[Provided entries — start]

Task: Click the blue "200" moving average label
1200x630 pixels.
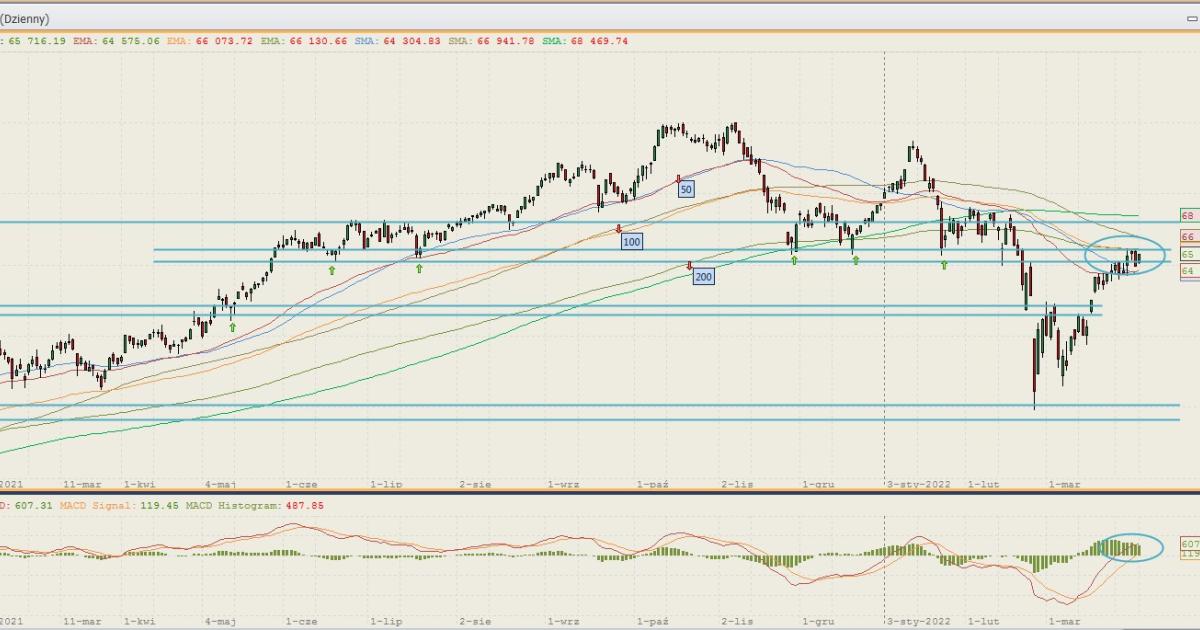Action: click(703, 277)
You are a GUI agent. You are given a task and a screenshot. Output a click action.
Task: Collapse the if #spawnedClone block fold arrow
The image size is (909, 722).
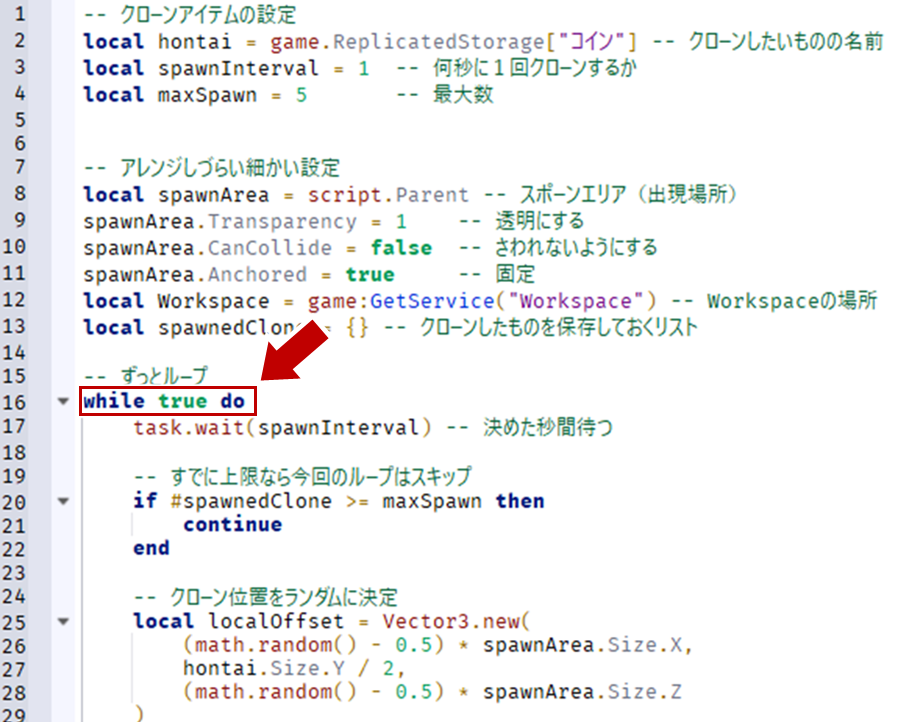pos(63,500)
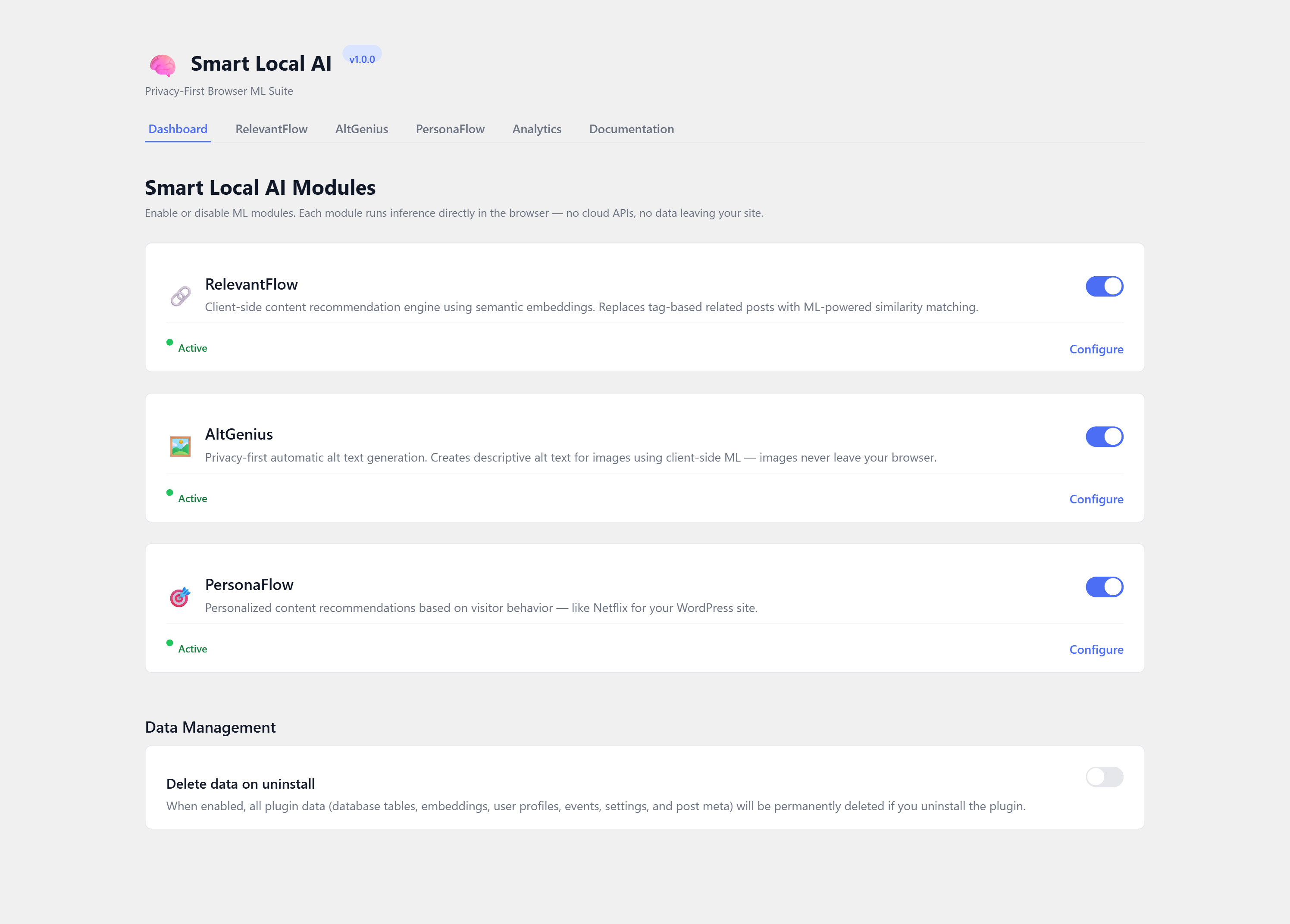The height and width of the screenshot is (924, 1290).
Task: Open Configure link for RelevantFlow
Action: tap(1096, 349)
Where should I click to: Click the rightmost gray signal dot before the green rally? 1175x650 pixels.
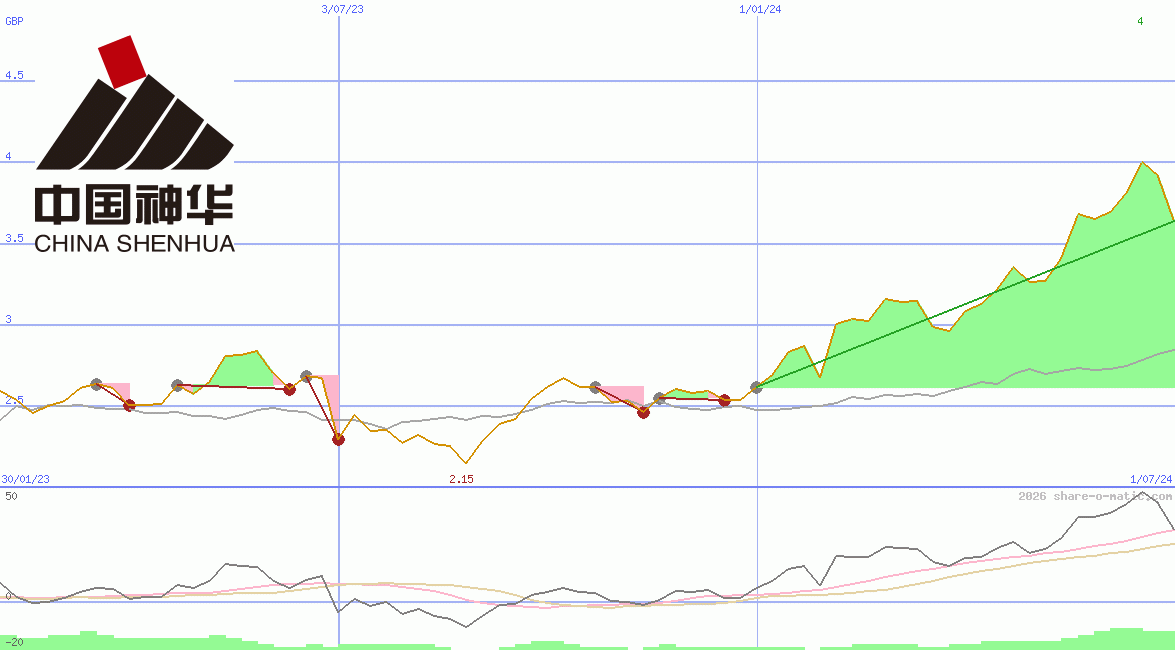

[Provided entries — finish]

Exercise aim
Recopy the whole listing above precisely, excluding images.

Solution to this exercise
Task: Click the blue "200" moving average label
1200x630 pixels.
Action: click(703, 277)
You are a GUI agent. You are given a task and a screenshot. Output a click action.
Task: Collapse the if #spawnedClone block fold arrow
The image size is (909, 722).
pos(63,500)
The height and width of the screenshot is (924, 1290).
Task: Open Configure link for RelevantFlow
Action: tap(1096, 349)
Where should I click to: Click the rightmost gray signal dot before the green rally? 1175x650 pixels.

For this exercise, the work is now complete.